### Information supplied
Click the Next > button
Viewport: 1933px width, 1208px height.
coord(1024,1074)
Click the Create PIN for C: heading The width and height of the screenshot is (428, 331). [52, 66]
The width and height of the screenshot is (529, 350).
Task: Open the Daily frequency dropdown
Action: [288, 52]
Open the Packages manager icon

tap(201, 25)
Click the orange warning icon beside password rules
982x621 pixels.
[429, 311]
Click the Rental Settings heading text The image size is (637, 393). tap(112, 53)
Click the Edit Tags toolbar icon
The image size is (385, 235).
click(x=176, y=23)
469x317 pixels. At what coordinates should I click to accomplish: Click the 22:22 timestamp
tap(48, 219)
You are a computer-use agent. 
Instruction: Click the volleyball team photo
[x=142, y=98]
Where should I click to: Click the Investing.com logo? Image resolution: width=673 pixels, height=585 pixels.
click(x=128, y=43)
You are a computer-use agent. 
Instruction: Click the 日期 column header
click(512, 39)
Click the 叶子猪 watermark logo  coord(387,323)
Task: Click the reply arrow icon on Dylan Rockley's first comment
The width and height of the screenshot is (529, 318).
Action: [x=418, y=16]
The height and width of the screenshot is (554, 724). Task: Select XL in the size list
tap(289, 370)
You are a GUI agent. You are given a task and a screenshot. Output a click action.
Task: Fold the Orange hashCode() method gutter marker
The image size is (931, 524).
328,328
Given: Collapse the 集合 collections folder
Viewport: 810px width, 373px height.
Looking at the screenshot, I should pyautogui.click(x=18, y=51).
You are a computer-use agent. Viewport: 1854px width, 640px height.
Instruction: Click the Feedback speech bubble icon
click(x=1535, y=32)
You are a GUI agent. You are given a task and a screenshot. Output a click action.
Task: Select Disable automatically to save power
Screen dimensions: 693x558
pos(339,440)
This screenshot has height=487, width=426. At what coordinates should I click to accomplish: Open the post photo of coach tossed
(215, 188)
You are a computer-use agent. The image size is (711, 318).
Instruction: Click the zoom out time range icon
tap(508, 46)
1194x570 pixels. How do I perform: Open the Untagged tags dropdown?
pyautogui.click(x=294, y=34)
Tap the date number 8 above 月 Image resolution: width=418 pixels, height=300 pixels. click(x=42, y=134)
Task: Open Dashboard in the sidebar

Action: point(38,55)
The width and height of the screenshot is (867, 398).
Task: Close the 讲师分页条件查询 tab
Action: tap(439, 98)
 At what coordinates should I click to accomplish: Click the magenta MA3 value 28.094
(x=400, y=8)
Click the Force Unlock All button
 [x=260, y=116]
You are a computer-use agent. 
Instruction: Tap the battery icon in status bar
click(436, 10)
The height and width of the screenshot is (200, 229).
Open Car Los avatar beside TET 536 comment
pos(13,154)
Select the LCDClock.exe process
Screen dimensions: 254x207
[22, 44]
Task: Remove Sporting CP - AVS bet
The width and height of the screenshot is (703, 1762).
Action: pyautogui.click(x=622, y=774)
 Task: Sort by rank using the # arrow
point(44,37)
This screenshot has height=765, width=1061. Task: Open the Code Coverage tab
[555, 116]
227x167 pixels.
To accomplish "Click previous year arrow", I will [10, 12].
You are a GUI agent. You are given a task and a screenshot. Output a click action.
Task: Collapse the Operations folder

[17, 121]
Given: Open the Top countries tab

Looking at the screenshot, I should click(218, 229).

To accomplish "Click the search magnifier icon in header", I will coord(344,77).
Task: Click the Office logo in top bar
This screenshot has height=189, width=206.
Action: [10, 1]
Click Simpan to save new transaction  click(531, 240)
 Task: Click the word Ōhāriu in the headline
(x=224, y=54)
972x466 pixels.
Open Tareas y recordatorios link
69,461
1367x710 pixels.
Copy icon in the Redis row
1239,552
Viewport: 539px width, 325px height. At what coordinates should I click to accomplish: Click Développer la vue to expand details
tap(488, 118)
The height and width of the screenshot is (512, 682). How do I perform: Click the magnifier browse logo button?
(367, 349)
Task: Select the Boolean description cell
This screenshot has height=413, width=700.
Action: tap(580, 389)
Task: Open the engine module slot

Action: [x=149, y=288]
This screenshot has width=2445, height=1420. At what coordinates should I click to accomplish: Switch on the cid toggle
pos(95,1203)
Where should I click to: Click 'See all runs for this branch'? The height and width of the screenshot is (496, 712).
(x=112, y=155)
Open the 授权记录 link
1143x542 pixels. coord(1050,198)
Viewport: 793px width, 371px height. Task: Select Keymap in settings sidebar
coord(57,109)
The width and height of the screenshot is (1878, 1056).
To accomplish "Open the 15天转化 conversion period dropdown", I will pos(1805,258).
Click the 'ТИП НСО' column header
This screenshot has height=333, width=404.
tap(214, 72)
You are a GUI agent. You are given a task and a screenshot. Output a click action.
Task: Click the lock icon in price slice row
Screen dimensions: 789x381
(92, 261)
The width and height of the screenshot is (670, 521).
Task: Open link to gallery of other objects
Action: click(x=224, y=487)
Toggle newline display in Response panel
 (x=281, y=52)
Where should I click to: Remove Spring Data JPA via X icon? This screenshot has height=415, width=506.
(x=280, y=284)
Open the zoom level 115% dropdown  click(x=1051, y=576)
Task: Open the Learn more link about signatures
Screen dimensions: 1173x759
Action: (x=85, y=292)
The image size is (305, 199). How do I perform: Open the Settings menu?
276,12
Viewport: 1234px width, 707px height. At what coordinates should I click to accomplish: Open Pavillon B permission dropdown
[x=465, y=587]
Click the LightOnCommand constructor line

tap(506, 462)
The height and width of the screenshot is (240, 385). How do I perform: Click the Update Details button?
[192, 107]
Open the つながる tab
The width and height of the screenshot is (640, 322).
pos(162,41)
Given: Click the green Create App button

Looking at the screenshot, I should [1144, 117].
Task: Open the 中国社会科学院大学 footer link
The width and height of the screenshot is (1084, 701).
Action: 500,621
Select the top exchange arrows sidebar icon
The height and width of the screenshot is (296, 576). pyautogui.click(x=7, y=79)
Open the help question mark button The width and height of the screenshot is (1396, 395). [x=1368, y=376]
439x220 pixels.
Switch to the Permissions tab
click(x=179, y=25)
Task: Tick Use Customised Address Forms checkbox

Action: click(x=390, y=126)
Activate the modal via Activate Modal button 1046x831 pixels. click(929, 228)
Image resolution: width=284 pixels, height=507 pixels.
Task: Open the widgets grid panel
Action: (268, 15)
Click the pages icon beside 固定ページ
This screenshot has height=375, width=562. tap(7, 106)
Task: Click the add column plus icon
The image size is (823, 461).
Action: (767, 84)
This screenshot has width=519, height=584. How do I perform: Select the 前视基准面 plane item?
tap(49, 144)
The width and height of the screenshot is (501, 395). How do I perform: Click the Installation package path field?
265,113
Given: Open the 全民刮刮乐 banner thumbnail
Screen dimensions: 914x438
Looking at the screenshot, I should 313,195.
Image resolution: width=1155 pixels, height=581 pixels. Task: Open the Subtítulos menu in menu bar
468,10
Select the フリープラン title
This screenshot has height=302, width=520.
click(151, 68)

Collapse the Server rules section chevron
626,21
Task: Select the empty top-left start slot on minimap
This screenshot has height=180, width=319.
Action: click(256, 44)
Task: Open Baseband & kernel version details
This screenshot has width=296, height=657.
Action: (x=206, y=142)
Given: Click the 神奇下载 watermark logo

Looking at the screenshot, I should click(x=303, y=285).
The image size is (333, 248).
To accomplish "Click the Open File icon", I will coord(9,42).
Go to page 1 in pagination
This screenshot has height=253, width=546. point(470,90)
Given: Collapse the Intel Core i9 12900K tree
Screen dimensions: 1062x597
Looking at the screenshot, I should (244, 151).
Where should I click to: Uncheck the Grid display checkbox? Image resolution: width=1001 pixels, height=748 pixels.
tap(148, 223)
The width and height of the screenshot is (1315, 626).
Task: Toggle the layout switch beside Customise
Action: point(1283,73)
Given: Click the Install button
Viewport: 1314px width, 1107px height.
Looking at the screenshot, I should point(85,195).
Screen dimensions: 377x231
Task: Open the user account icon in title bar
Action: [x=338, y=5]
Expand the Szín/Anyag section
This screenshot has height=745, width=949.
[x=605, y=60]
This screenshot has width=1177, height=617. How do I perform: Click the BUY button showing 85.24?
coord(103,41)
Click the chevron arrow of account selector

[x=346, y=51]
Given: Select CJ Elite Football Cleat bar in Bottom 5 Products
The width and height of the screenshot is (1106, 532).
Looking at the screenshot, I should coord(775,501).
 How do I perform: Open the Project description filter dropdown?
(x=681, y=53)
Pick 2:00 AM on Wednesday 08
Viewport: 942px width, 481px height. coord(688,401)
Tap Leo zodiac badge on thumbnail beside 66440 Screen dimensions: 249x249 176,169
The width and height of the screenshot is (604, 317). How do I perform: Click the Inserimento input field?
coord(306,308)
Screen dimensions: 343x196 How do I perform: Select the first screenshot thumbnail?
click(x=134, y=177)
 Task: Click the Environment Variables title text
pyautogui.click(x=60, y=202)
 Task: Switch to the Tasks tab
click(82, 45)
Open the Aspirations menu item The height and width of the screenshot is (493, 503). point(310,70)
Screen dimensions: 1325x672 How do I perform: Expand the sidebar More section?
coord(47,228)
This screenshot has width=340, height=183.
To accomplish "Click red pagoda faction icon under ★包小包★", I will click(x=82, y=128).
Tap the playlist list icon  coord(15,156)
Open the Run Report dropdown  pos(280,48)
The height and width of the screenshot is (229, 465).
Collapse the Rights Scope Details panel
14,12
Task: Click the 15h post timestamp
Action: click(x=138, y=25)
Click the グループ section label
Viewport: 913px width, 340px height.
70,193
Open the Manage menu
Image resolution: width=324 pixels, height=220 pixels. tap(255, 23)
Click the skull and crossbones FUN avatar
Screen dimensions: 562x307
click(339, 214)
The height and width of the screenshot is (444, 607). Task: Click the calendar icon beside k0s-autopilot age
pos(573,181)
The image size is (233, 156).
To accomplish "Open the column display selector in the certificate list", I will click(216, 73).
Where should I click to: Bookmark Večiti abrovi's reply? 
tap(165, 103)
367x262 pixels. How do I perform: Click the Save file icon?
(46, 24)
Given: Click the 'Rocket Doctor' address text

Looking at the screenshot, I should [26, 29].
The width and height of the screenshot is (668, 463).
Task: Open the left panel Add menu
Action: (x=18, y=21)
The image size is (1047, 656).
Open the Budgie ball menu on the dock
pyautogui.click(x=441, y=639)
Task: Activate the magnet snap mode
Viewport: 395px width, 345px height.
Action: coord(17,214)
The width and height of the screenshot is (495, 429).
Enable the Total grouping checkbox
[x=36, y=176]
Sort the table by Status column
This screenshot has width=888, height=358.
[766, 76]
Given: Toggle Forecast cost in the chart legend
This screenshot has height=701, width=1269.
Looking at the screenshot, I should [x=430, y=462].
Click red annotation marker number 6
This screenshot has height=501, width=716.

### Given problem
Copy the data exactly as it appears, beginning with the line that contains "Open the つながる tab" and continuing through the line that contains "Action: (767, 84)".

### Answer
Open the つながる tab
The width and height of the screenshot is (640, 322).
pos(162,41)
Given: Click the green Create App button

Looking at the screenshot, I should [1144, 117].
Task: Open the 中国社会科学院大学 footer link
The width and height of the screenshot is (1084, 701).
Action: 500,621
Select the top exchange arrows sidebar icon
The height and width of the screenshot is (296, 576). pyautogui.click(x=7, y=79)
Open the help question mark button The width and height of the screenshot is (1396, 395). [x=1368, y=376]
439x220 pixels.
Switch to the Permissions tab
click(x=179, y=25)
Task: Tick Use Customised Address Forms checkbox

Action: click(x=390, y=126)
Activate the modal via Activate Modal button 1046x831 pixels. click(929, 228)
Image resolution: width=284 pixels, height=507 pixels.
Task: Open the widgets grid panel
Action: (268, 15)
Click the pages icon beside 固定ページ
This screenshot has height=375, width=562. tap(7, 106)
Task: Click the add column plus icon
The image size is (823, 461).
Action: (767, 84)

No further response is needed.